I decided to put these up here in part because we don't often share abstracts (they feel so wee and vulnerable--they might get rejected!--and this is just a little teeny slice of a much, much larger project), but also to show how starkly distinct they are. Even though they end in the same way, they begin and, largely, reside in very different argumentative spaces. ISHR is a smaller conference, but--sorry for the overused term here--the footprint of the argument tries to be a bit bigger. Or maybe the Cs one is bigger, I don't know. Now I can't tell.
Abstract One, ISHR
Performing as Animals
Recently, critics in the humanities (e.g., Agamben, Wolfe, Atterton, and Carlarco) have engaged what has become known as “the animal question,” which is to say they have focused on the enduring role played by animals in writings about human identity, values, and ethics. Most of this work has centered on philosophical texts. Yet rhetorical texts deserve consideration as well, not least because ancient rhetorical treatises are crawling with animals. Aristotle finds beasts useful when theorizing humility and shame. Cicero and Quintilian write of horses, dogs, and birds. But the rhetorical genre with animals at its core is that of the fable. Fables appeared early in the sequence of ancient school exercises, or progymnasmata. That animals figure so prominently in these stage-setting composition exercises calls for more scrutiny. What, exactly, are animals doing there, and what can their presence tell us about rhetoric as an art?

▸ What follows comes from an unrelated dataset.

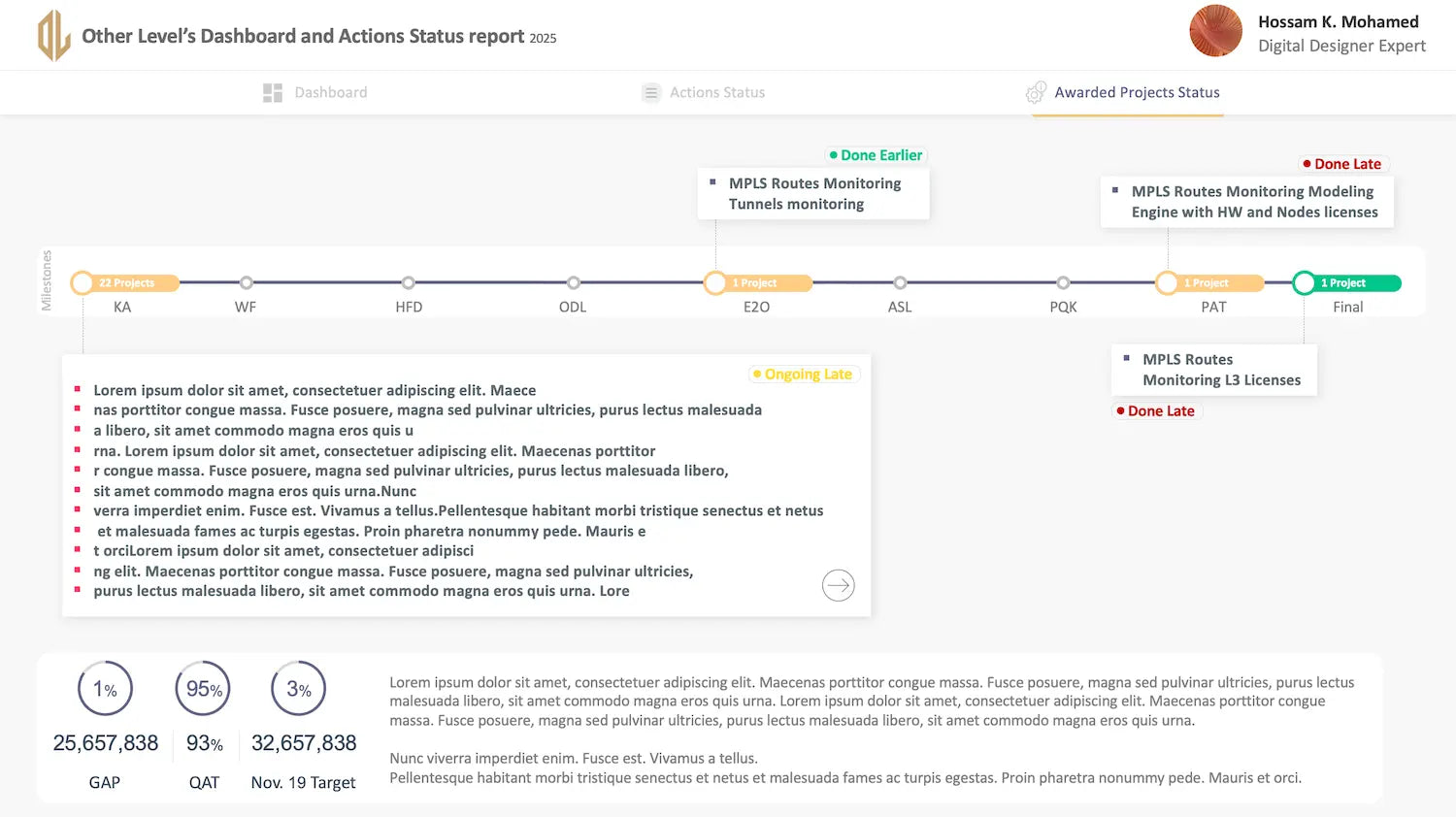Select the E2O milestone marker
The image size is (1456, 817).
coord(715,283)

The treatise on progymnasmata attributed to Hermogenes asks students to consider the collective delight experienced by humans in cities, but to do so from the vantage point of an ape. The writer of the treatise suggests that students expand this fabulous scenario by composing a speech for said ape. Later, John of Sardis develops the ape example in an exercise found later in the sequence, ethopoeia, or speech in character. Students, that is, were frequently asked to compose in the “voices” of animals, to perform as animals.

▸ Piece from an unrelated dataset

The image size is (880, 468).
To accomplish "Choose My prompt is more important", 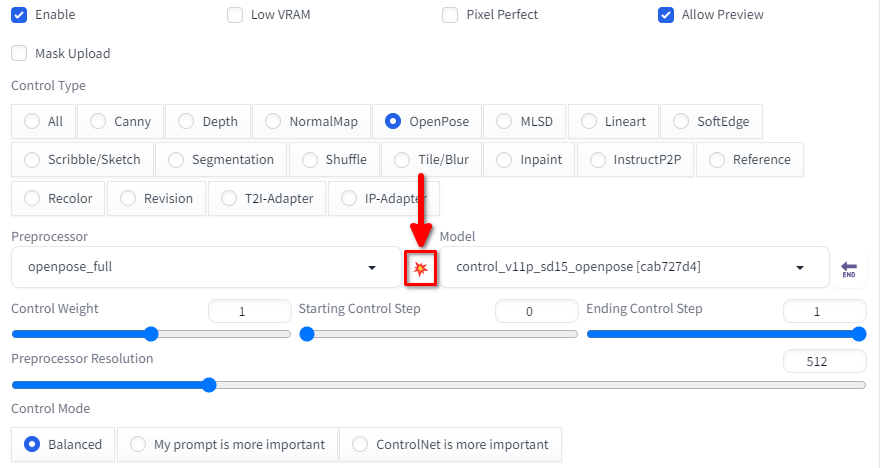I will tap(227, 444).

My paper will examine such prompts to perform as animals in educational settings, with a particular focus on the progymnasmata tradition. I will argue that performing as animals helps to infuse early rhetorical education with more than low-stakes fictitious play, but that animals function more generally as an other—an other to humans, and uniquely, an other to children. Here the stakes of the animal question become more apparent for rhetorical studies: animals’ centrality in rhetorical education expands rhetoric from the art of observing the available means of persuasion to an art of becoming someone—or something—else.
Abstract Two, CCCC
Animals in Ancient School Exercises
The recent flurry of attention to ancient school exercises called progymnasmata has interested compositionists for the way they make writing regular and habitual, and how they ease students into the difficulties of rhetorical training. Thanks in part to J. David Fleming’s recent exhortation to embrace the “very idea” of these exercises, the progymnasmata are finding their way into classrooms and textbooks (D’Angelo, Crowley and Hawhee). This small but discernible shift in practice might usefully be accompanied by careful scrutiny of the exercises themselves, their history, their sequence, and their often striking content. Why, for example, are the progymnasmata crawling with animals?
Students working in this tradition usually began by composing fables about animals, but they were also, later in the sequence, asked to compose as animals, to write in the “voice” of, say, an ape interested in forming a city with fellow apes. I propose to examine the prompts that ask students to compose as animals. If, as Fleming (quoting Murphy) argues, the point of the progymnasmata was to “‘become rhetorical,’” then the exercises’ more peculiar features might tell us a bit more about what exactly that means. For starters, the prompt to compose as animals helps to infuse early rhetorical education with more than low-stakes fictitious play; the animals, rather, function more generally as an other—an other to humans, and uniquely, an other to children. A look at animals in these ancient school exercises begins to expand rhetoric from the art of observing the available means of persuasion to, more generally, an art of becoming someone—or something—else.